Re: ESSAY: Forward Moral Nihilism

From: Charles D Hixson (
Date: Sat May 13 2006 - 13:42:28 MDT

micah glasser wrote:
> Have you ever read "The Moral Animal
> <>" by Robert
> Wright? This book looks at human morality and it's evolution through
> the lens of evolutionary psychology. Its a fantastic read IMO and
> while it may not refute moral nihilism it certainly does add dimension
> to the issue. Also what do you think of Nietzsche's moral philosophy?
> Nietzsche saw himself as a nihilist while a young man but eventually
> saw his way out of that darkness.
> Unlike some I've studied philosophy for long enough to not glibly
> dismiss your arguments based on primate instinct alone (i.e. the
> instinct that abhors anti-social behavior or ideas). Also I think this
> discussion is truly SL4. Most on this list take for granted that there
> is such a thing as "benevolence" and that we should all be working
> hard to relieve "human suffering". I'm not saying this is wrong but it
> would be nice to here some more sophisticated arguments for exactly
> why anyone should care about anything. If we can't offer a
> philosophically rigorous refutation of moral nihilism then it will be
> quite difficult to program a machine AGI that can refute that position
> also. Just a thought.
> ...
> --
> I swear upon the alter of God, eternal hostility to every form of
> tyranny over the mind of man. - Thomas Jefferson
That we believe in benevolence should not be taken as an assertion that
we believe it currently exists. Some of us believe that, others hope to
build it. Of those who hope to build it, some may be doing so for
purely selfish reasons. This would not necessarily detract from the
greatness of the accomplishment.

Consider the concept of Friendly AI. This can be understood as an AI
that shows benevolence towards the speaker, the audience, and their
friends and relations. Clearly this is much more desirable than most
other kinds of AI that could be built, even if your goals are purely
selfish. And by being benevolent towards such a wide audience, support
is easier to gather and fears can be more easily defused. Thus the
concept of a Friendly AI acts and an attractor point located in the
future around which chaotic behavior swirls.

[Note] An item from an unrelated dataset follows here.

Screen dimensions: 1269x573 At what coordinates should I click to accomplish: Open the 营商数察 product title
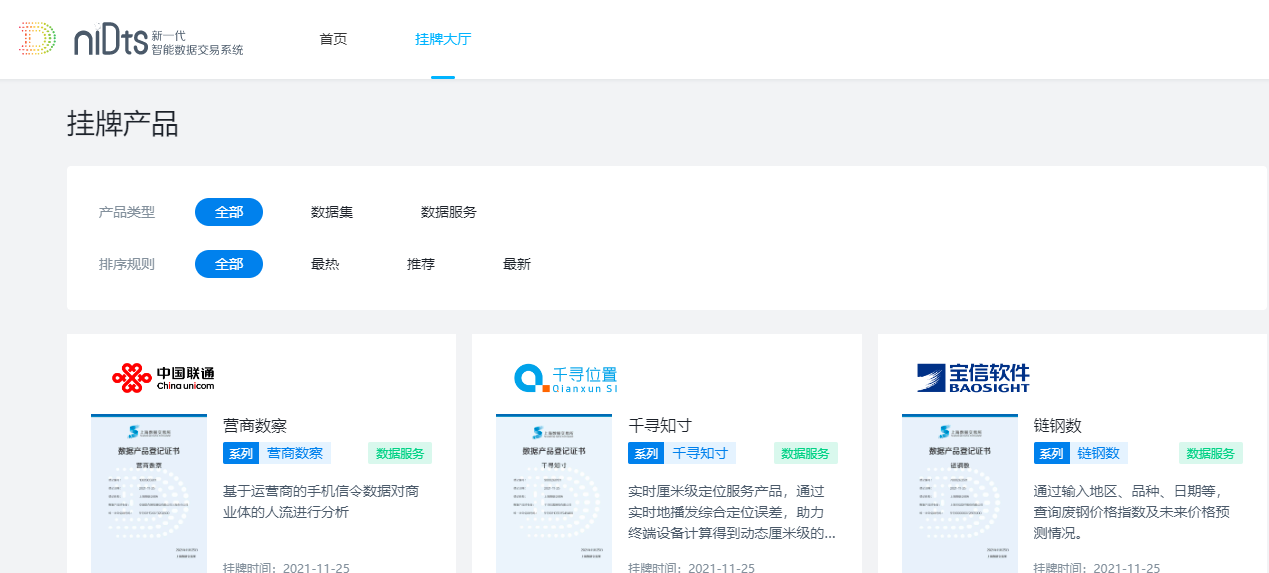click(x=255, y=426)
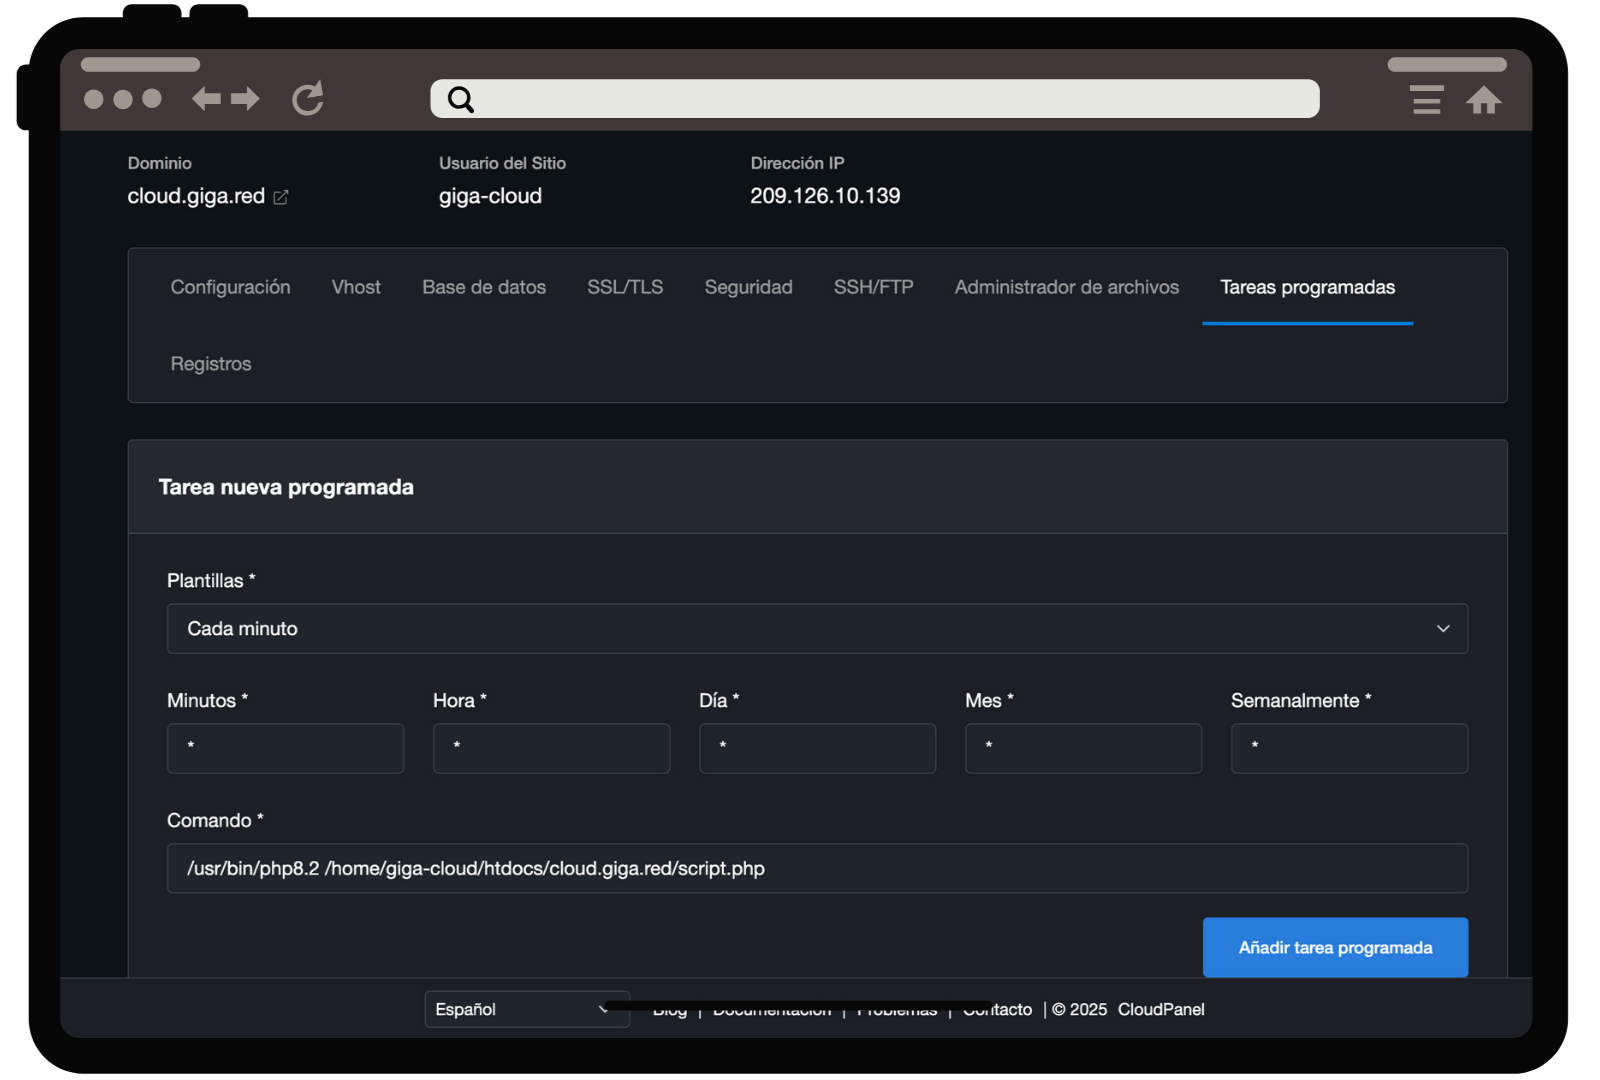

Well, that's one valid model. There are others. I may feel that this
is a valid model, but it doesn't offer me many points for action, so I
won't stick to it. If I were trying to manipulate public opinion, I
might find it more useful.

My doubts about the existence of benevolence (outside of relations with
relatives and close friends) should not be taken as a claim that it
doesn't exist. I feel no need for a clear belief on that point.
Whether it exists or not, any AI we design should, for our own safety,
be designed to be benevolent. Unfortunately, when I contemplate where
our society is putting the heavy money, I have a suspicion that the most
likely intentional AI will be designed to kill people, or at least to
put them into situations where they will die. That makes every attempt
to build a FAI even more important, even at the cost of skimping
slightly on being able to prove that it's not only friendly now, but
that it will remain so. We aren't operating in a vacuum.

My own inclination is to contemplate the instincts that the AI will come
equipped with. It won't have any desire to deviate from those, unless
they are in conflict. So it would be desirable to remove conflicts to
enhance the predictability of the system. Unfortunately, the instincts
will need to be stated in terms that are rather abstract. They can't
refer directly to the external world, because the AI would have no
inherent knowledge of the external world. That would all be learned
stuff, even if the learning were "implanted" before reasoning began.
And learned stuff can be unlearned. Instinct would need to be along the
pattern of preferring certain sensations over certain other sensations.
This is tricky because the sensation is a software signal. It seems to
me that a software based AI would have an excessively strong tendency to
seek Nirvana, i.e. to satisfy it's instincts by directly modifying the
stimulus fed to the module "sensing the sensation". On the one hand,
perhaps it would be possible to create an instinct that was repelled by
such actions, but on the other this would create conflict making the AI
less predictable. Of course, an AI that seeks Nirvana would actually be
almost ideally predictable, and totally useless. So perhaps some
conflicts among the instincts are unavoidable. But this *does* make
things more difficult to predict.

Given this scenario, what "instincts" could one define that:
a) are dependent on nothing that cannot be directly sensed by a program
running on a computer with no predictable set of peripherals attached
b) lead to benevolence actions towards sentient entities. (I don't think
we need to consider benevolence towards doorknobs...but what about
goldfish? Ants? Cockroaches? Wolves? Sheep?)

We want an AI to be benevolent towards humans, when it will probably
have no direct knowledge of humans until long after it awakens. This
should happen automatically with the correct instincts...shouldn't it?
Or would these instincts merely create a possibility for it to learn
that humans were a group towards which it should feel benevolence? And
what instincts would THAT require?

"If it tries to talk to you, try to be friendly"? That one has
possibilities, though it clearly needs work.